For its part, the WHO estimates that only seven African countries will reach 10% of their vaccinated population in September, far from the desired group immunity, and that at least 225 million more doses are needed in the short term. The African director of this body, Matshidiso Moeti, revealed this week at a press conference that “it is a matter of life and death. Countries that can, should share their vaccines. As we approach five million cases in Africa and a third wave begins, many of the most vulnerable people remain dangerously exposed to covid-19. “
Jo Barnes, from the Department of Global Health at the Stellenbosh University School of Medicine in Cape Town, explains that the lack of doses is compounded by logistical problems. “South Africa has a high number of homeless people and many live in rural and inaccessible areas. Even in cities and towns there are informal suburbs with a diverse population that is difficult to reach. There are also poor people without access to a mobile phone to register in the database to get vaccinated ”, he points out.

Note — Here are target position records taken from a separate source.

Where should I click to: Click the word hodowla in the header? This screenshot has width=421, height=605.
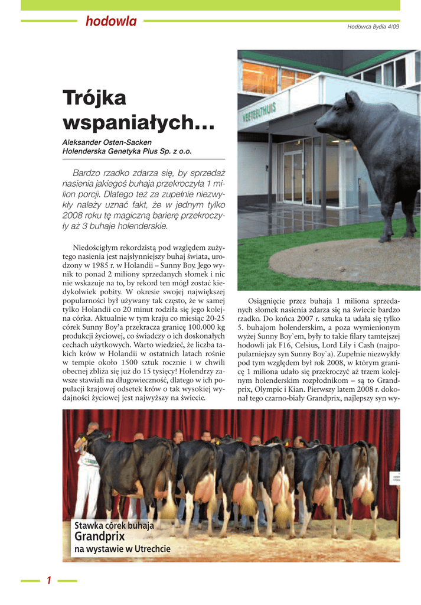[110, 22]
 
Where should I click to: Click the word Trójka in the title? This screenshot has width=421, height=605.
[94, 98]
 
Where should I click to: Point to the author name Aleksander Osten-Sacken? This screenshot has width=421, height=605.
[107, 142]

But Africa is very big and different realities coexist in it. In the shade of a tree in the main courtyard of the Gaspard Cámara health center in Dakar, Senegal’s capital, 50 people, almost all of them elderly, patiently wait their turn to get vaccinated. For most of them it is their second dose. “I’m impatient,” says Ndeye Balde, “many stories are told about vaccines, but I will not be calm until I get them. People say a lot of nonsense ”, he assures. There are no age groups nor is it necessary to make an appointment: just show up and prick the song. “AstraZeneca or china?” Asks the nurse.
1.1 million doses have reached Senegal and almost half have been administered. But it is Morocco that leads the vaccination statistics, with 99% of its 15.4 million vaccines already injected. Almost 7 million are fully immunized. As a result of this intense work, the Moroccan Prime Minister, Saadín el Otmani, assured this Friday that the epidemiological situation “is under control” and added that the worst has been avoided. The same cannot be said for the rest of the continent. In Central Africa, for example, cases increased 116% in the last month.
The consequences of the huge delay in vaccination can be devastating for Africa. According to Traoré, “the exacerbation of the health and socioeconomic impact of the pandemic and that the normalization of the operation of certain services comes later. This will affect health, where routine immunization has been disrupted or even interrupted, but also education, where more than 128 million children in West and Central Africa alone have been left without classes or have had problems with continue your studies. Not to mention the loss of income and the drop in the nutritional status of minors ”. And also from their families. “If the virus continues to spread, the harsher this impact will be in the long term.”
Leaving Africa behind is not just a moral problem, as WHO Director-General Tedros Adhanom Ghebreyesus has repeated dozens of times, but a risk to the world. Epidemiologist Salim Abdool Karim agrees with him: “I like to think that there is an awareness that if we do not control the spread of the virus globally and only vaccinate Europe, we will find ourselves in a situation in which the rampant spread of the virus in Certain parts of the world will lead to new variants, and these will become a challenge for vaccines. In reality, even if it is for self-interest, we must give more vaccines to Africa ”.